◆ **REQUIRED TASK**: Extend the article about the frybread mockumentary More Than Frybread, starting right after its final sentence.
---- PAGE
American Indians take their frybread seriously -- could it also be a laughing matter? The question is addressed in the film More Than Frybread, a documentary-style account of the fictional Frybread Championship, which showed in Moscow, Idaho, on Thursday night.
The mockumentary genre has an acknowledged master -- Christopher Guest, director of Waiting For Guffman, Best in Show and A Mighty Wind. Travis Hamilton, More Than Frybread's writer/director/producer says he isn't consciously doing Guest's style: "I’ve seen one of Guest’s films, Best In Show, a dog competition. Lots of people have said my film reminds them of his filmmaking. People ramble off two or three other films I’ve never seen but have heard of. It does follow along those lines, although it’s family rated."
--------
---- RECORDED DATA
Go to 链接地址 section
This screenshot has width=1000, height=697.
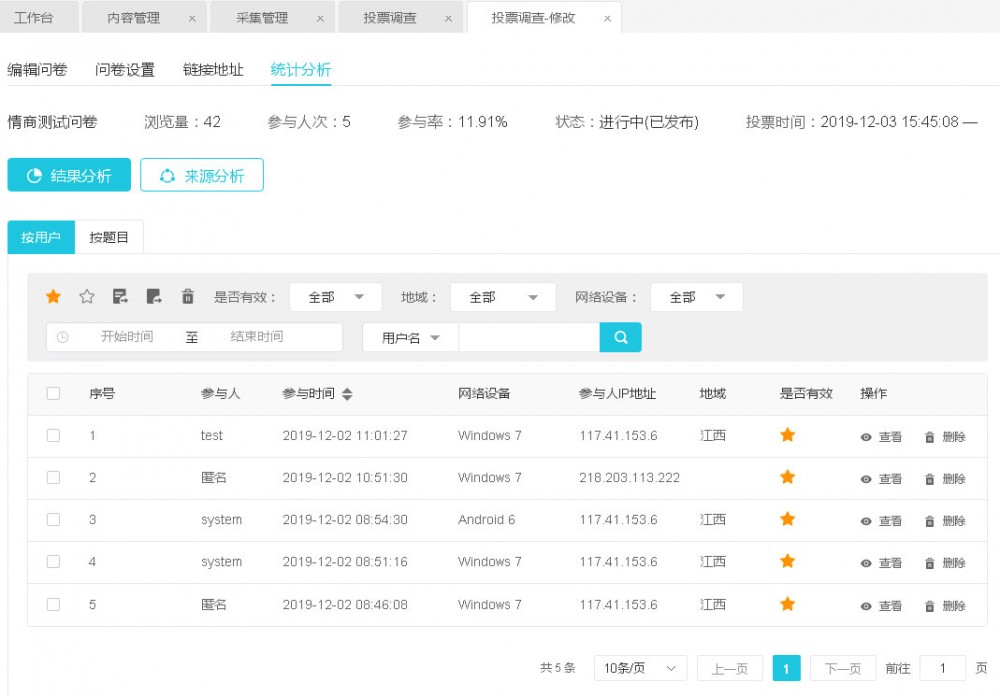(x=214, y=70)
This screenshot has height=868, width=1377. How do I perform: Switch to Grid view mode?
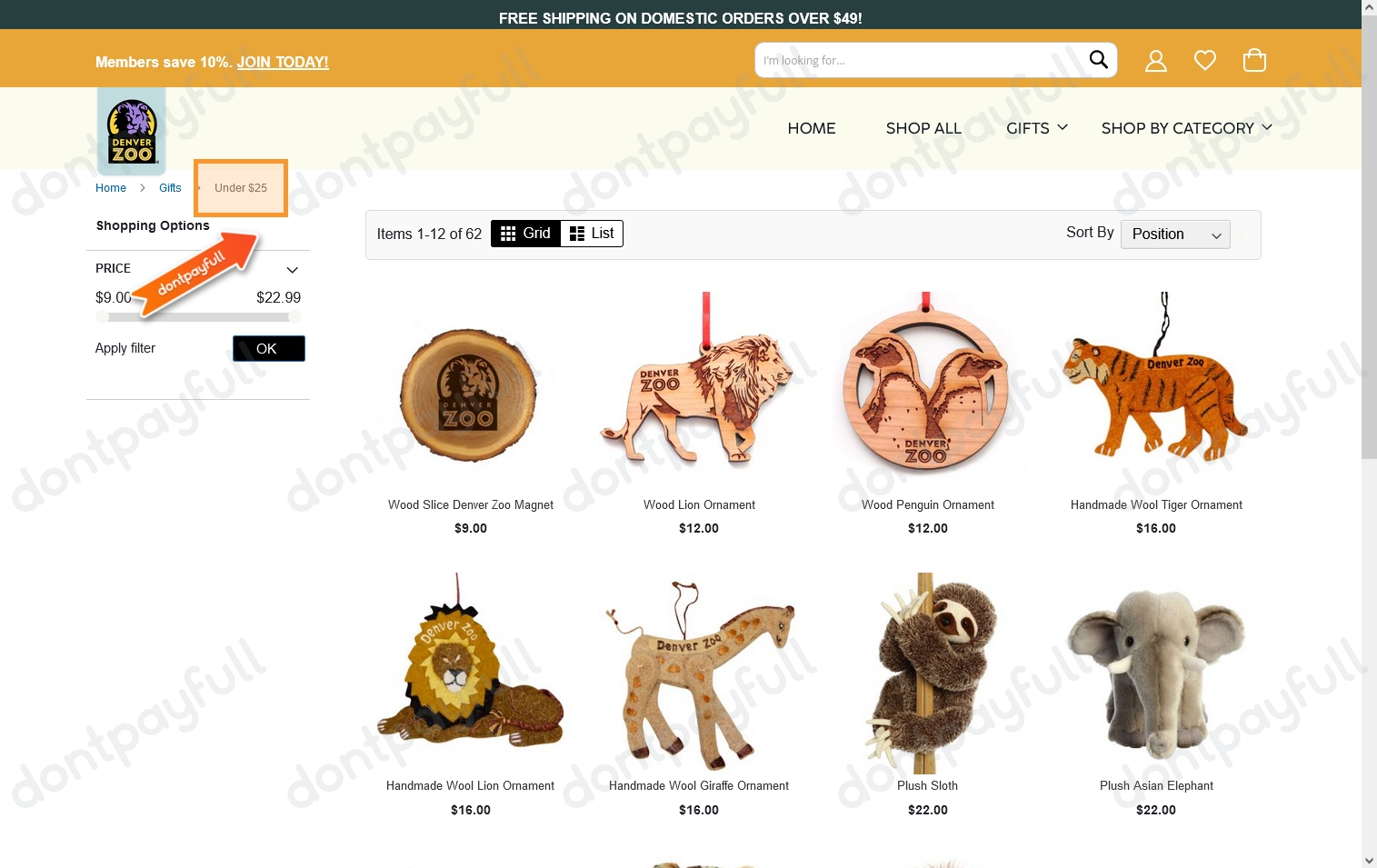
--------
◆ **THE OUTPUT**:
The screening in Moscow was part of a 15-day tour Hamilton has embarked upon, taking his movie to Native American audiences all over the west. After the show (and yes, there was a lot of laughter) ICTMN chatted with Travis Hamilton about his remarkable film.
What is your background in this field?
I go out to the rez, non-Native, a missionary and just got a degree in anthropology from Northern Arizona University. It’s kind of funny. Three strikes against me right from the start to work with Native people. But it’s fine, I love working on the reservations.
Why did you choose frybread as a subject?
I wanted to make a movie that got us outside the Navajo reservation. I wanted something where we literally had an excuse to shoot on another reservation and make new friends and I thought frybread was a good thing to bring people together. I didn’t realize how frybread is kind of universal so we’re getting people from all over the U.S. and Canada to come and view the film.
Frybread is more important than life or death in Indian country. Have you found anyone offended by making light of it?
We had a world premiere February 3rd and sold out a show of 900 seats and almost sold a second show out the same evening. I think we’ve had one lady that’s seen it that came up with concerns, one out of possibly 10,000 people now that have seen it.
Were the actors paid?
Yes, they were.
Were any of them professional actors?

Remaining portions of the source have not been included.